Сегодня мне вспомнился случай времен ...надцатилетней давности, главный герой которой — мой близкий приятель Юрка Грызунов. Замечательный человек, мыслящий масштабно и парадоксально. Вот если бы делать гвозди из людей, по словам поэта, так Юрка бы дал гвоздя! «Гвоздь хрустальный» назывался бы!
Начну, пожалуй, с истории нашего знакомства. Ничего примечательного — познакомились на работе. Я работал в качестве приемщика радиоаппаратуры в ателье, а Юрка  радиомастером. И меня и его в эту отрасль народного хозяйства привели музыкальные пристрастия. Юрка был ярым поклонником группы «YES», а я фанатом Высоцкого. Вот на почве этих разногласий мы и сблизились.
Наши споры о музыке привели Юрку к мнению, что меня надо спасать от безвкусицы, потому что это, по его мнению, невыносимо. Для этих педагогических целей он завязал короткую интрижку, крепко спаявшую нас на долгие годы творческой и человеческой дружбой.
В одно из воскресений, когда посетителей в мастерской практически нет, меня пригласили на «приемку» к какой-то даме. Выхожу, вроде никого, соответствующего статусу дамы на приемке нет. Правда, сидит в углу, очевидно, женская особь, но она явно не может иметь со мной общих интересов. Во-первых, лет ей за триста, одежды ее перекочевали вместе с ней в эту эпоху тоже из тех времен, яркий синяк под глазом. Прическу украшало вышитое болгарским крестиком вафельное полотенце, а перед этим об него вытирали руки трудящиеся граждане, которые, вероятно, до сих пор продолжают это делать. Кроме художественных достоинств, полотенце имело и парфюмерные. А это, как вы понимаете, не Кристиан Диор. И вот из груды веков ко мне обращены слова...

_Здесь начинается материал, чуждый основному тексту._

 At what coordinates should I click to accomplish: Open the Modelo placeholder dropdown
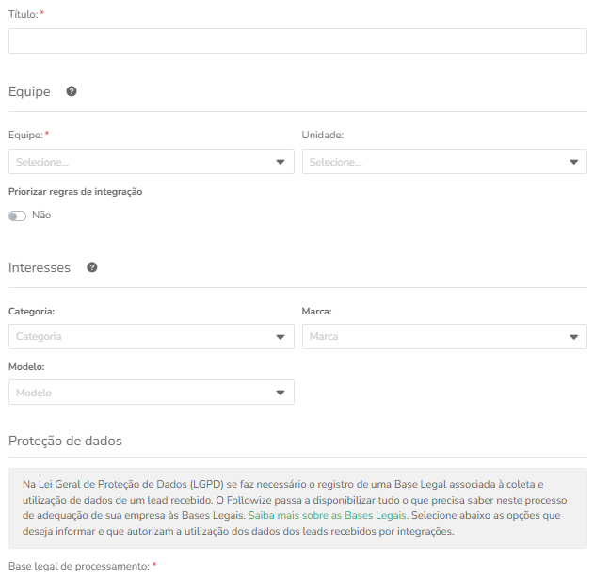152,393
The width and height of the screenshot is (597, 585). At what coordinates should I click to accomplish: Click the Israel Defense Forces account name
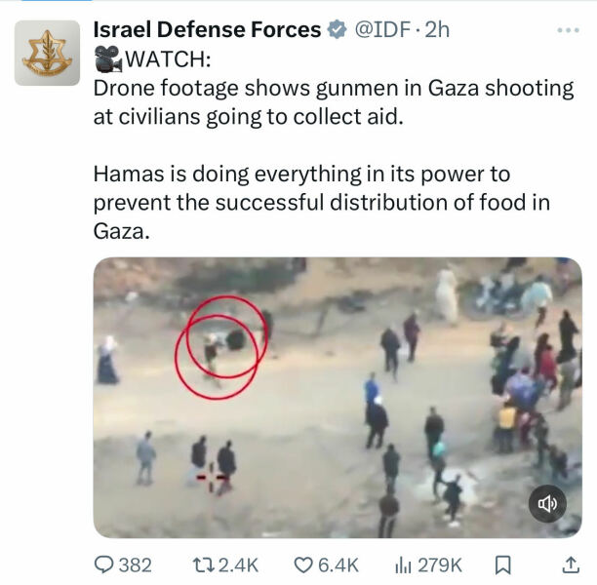pyautogui.click(x=207, y=30)
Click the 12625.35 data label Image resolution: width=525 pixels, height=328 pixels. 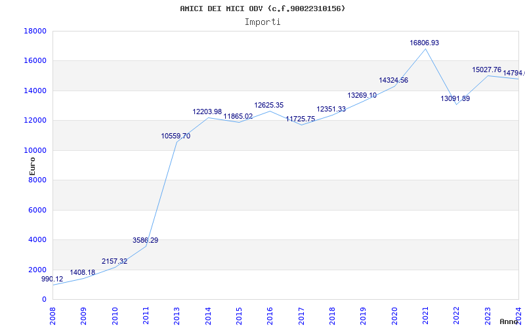pyautogui.click(x=269, y=105)
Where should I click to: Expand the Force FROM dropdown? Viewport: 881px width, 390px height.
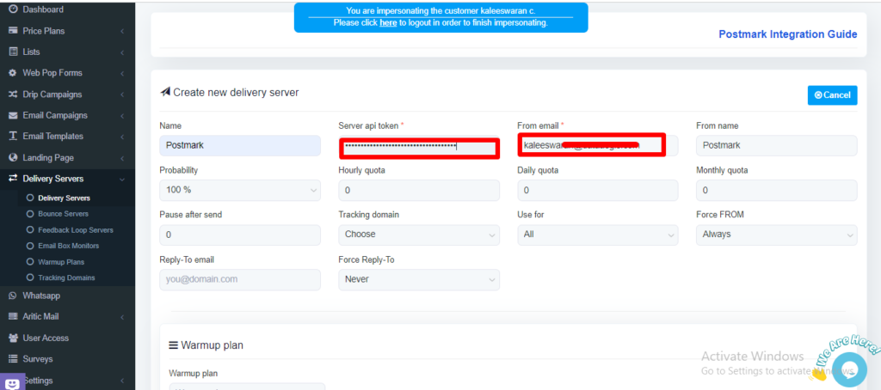[776, 235]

Сначала я даже не думал, что человеческий организм способен произносить такие звуки, но, чуть прислушавшись, понял, что это — человеческая речь. Понять ее несколько затрудняло то обстоятельство, что женщина была сильно навеселе по случаю выходного дня.
Сделав несколько неудачных попыток приподняться с кресла и рассыпаться передо мной в реверансах, она успокоилась и все силы вложила в разговорную речь.
— Юрка Грызунов... Высоцкий мне... Вы обещал, пожалуйста, — наконец вымолвила она.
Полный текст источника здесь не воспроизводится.